Extracted material section start

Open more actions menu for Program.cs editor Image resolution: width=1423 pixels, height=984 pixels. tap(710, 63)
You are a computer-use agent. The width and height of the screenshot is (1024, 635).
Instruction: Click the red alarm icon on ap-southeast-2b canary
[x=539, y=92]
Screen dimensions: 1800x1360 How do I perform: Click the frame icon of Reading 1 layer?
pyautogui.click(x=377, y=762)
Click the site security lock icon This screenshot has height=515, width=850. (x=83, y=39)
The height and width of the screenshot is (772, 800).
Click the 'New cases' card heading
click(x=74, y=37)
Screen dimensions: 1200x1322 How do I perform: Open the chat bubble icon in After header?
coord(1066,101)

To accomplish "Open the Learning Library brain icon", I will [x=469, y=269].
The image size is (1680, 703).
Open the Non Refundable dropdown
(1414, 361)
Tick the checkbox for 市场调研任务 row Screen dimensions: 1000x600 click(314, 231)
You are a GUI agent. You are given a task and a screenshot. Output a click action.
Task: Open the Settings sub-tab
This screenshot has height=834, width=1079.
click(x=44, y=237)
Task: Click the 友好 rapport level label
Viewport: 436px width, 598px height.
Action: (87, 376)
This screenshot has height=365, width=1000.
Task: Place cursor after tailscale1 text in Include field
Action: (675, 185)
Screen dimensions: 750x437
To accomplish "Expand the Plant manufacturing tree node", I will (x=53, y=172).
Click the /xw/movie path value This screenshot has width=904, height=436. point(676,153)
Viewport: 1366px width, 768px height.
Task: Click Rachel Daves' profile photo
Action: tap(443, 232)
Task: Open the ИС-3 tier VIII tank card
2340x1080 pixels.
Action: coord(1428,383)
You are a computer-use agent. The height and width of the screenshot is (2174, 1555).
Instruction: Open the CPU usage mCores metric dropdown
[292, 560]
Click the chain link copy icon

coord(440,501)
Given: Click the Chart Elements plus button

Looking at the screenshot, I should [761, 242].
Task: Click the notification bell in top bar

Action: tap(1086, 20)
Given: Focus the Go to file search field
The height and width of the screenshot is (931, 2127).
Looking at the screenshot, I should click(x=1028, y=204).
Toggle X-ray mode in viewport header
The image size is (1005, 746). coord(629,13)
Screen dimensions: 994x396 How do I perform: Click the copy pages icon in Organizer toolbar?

Extracted material section end

Report how many lines in the data contain the word "will", with no words besides the number.

2